#### [Passage to read]
# Plants to be aware of.... at least in the USA



## will5 (Sep 30, 2005)

*Hi*

A list like this has been posted a couple of times on here, but thanks.


----------



## JenThePlantGeek (Mar 27, 2006)

Walter and I thought this is good enough to be a sticky - so it shall be so!


----------



## Gatekeeper (Feb 20, 2007)

Bout time. Good job Mods. Great list CAF.

To be honest, the selling of these plants should be banned from this site, and any reference to them should be removed from listings. JMHO though.


----------



## fishscale (May 29, 2007)

Just to be perfectly clear, what exactly constitutes as Hygrophilia Polysperma? I thought there were many varieties of this plant.


----------



## Gatekeeper (Feb 20, 2007)

I believe its all of them. The entire species.


----------



## fishscale (May 29, 2007)

...damn. I really wanted ceylon.


----------



## frozenbarb (Dec 16, 2006)

I think its only the poly, Because they are Very Fast growers


----------



## epicfish (Sep 11, 2006)

frozenbarb said:


> I think its only the poly, Because they are Very Fast growers


Right, but there's Hygrophilia polysperma sp. Sunset, Ceylon, etc...

All are banned.


----------



## fishscale (May 29, 2007)

So, just to be clear, what is the policy of this forum? I understand it isn't really ethical to request these plants, but I wouldn't be dumping the plants in the wild either. Would it be a violation of the forum policy to post a WTB: Hygrophilia Polysperma Ceylon in the swap and shop?


----------



## BlueRam (Sep 21, 2004)

Often Eichornia azurea is for sale at your favorite home improvement store etc...


----------



## CampCreekTexas (Feb 28, 2007)

Here's my humble opinion on the subject, for what it's worth: If we go by a federal list of what is invasive and noxious, we won't be doing that much good.

I've been a terrestrial gardener for years and have seen this same question come up on plant trading forums again and again. The problem is our country is so vast and varied that what's invasive in one area isn't in another. To make sure they list ALL invasives, the list would include just about every plant we grow regularly except for true natives. They did kick around an idea to try that years ago ~ Google up "White list". They soon found out that wouldn't really be practical and would just about be impossible. The list they have now isn't really practical either, or accurate across the country. States even have trouble with coming up with an accurate list of all noxious weeds.

#### [Information shown]

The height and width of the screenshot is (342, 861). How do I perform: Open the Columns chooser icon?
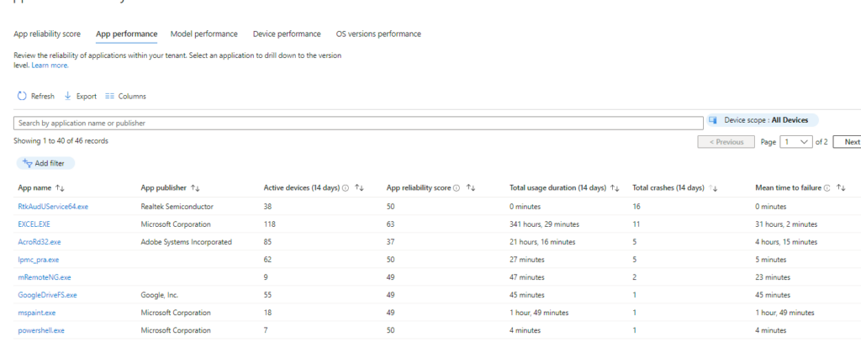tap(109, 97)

---

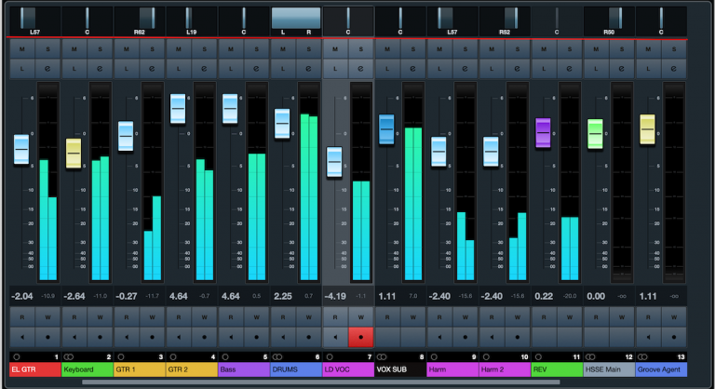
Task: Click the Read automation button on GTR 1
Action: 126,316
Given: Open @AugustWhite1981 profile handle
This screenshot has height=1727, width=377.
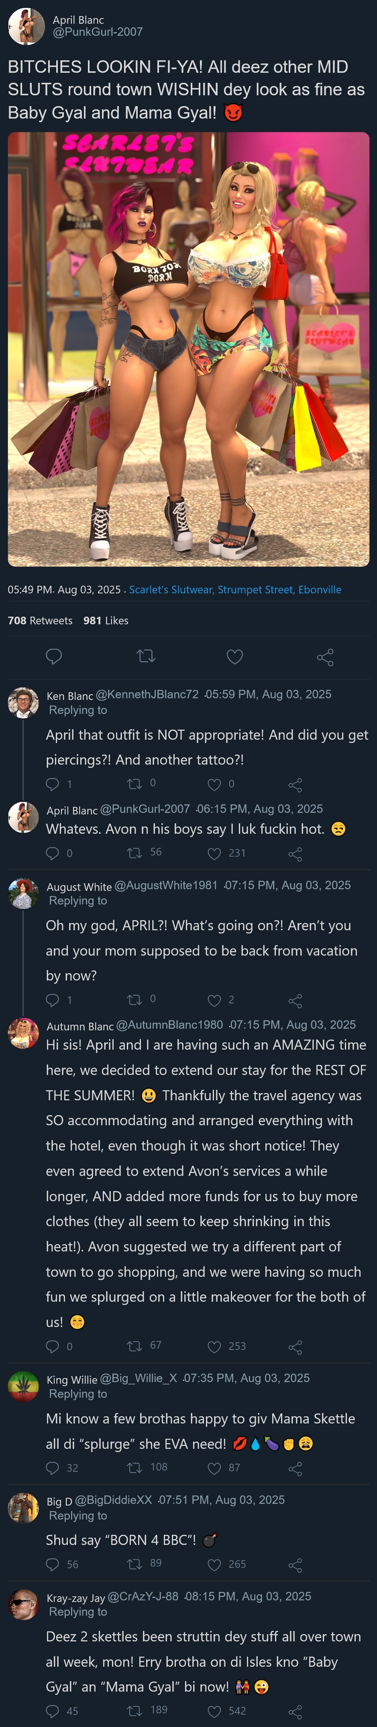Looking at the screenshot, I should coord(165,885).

#### [Questions on the material]
1 - Answer these questions from the forum thread about plants to be aware of in the USA.
(a) Who, according to JenThePlantGeek, thought the list was good enough to be a sticky?
(b) Which variety of Hygrophilia polysperma did fishscale say they really wanted?
(c) Where does BlueRam say Eichornia azurea is often for sale?
2 - Carry on the forum thread about plants to be aware of in the USA, starting after its last sentence.

#### [Outputs in order]
1 -
(a) Walter and JenThePlantGeek.
(b) Ceylon.
(c) At your favorite home improvement store.

2 -
For instance, regular water hyacinth is one of the plants listed as illegal in my state, but I can't keep it alive for the life of me, even with a greenhouse to keep it in in winter. It's illegal in my state because it can get out of hand way down south along the coast, so rather than make it illegal just in that area and have to list the counties, they made it illegal all over the state, including up here where I am in Central Texas despite it having very little chance of surviving much less thriving and becoming a problem. Same with some of the salvinia species and others on the state list. 

The same thing holds true for the federal list ~ some will be invasive in temperate areas such as Florida, while those same ones won't even last overnight in an Oklahoma winter. From the list above, azolla, sagittaria, and ipomoea are three more that won't even last through one of my mild Central Texas winters, atleast not in the sheltered valley I live in.

Then there are the truly noxious weeds that aren't on the list, but are noxious just about everywhere I've ever heard of them being grown. Kudzu and Johnson grass are two of those ~ yet they're not on the federal list (atleast they weren't last time I checked, a few years ago). A funny note is that the federal government is the entire reason they're here ~ they planted them on purpose long ago for soil erosion control, not realizing the consequences. A few others that aren't on the federal list, but are invasive in more places than plants that are on the list ~ China Berry trees, mimosa trees, taro, wax leaf ligustrum, butterfly bushes, blue fescue grass, and bermuda grass. Next time y'all go to your local Home Depot or Super Wal Mart, check how many of those are being sold in their garden centers. I'd bet my ranch half of them will be there.

What I'm saying, again, is that if we go by a federal list of what is invasive and noxious, we won't be really doing that much good. Yes, it's VERY good to know what you have and treat it responsibly. Most definitely!! *But I believe we should do that with EVERY single plant and animal we keep, not just the ones on a noxious weed list.* Many plants and animals we keep haven't been around long enough for anyone to know if they're invasive or not. It takes time to find that out. So if we don't put our faith in any list, but instead simply *act responsibly with EVERYTHING we keep*, we won't be the ones that unknowingly cause an ecological disaster.


----------



## CAF (Oct 22, 2006)

fishscale said:


> Just to be perfectly clear, what exactly constitutes as Hygrophilia Polysperma? I thought there were many varieties of this plant.


Acording to Dr. Tasker head of APHIS any variant of _H. polysperma_ is banned.


----------



## CAF (Oct 22, 2006)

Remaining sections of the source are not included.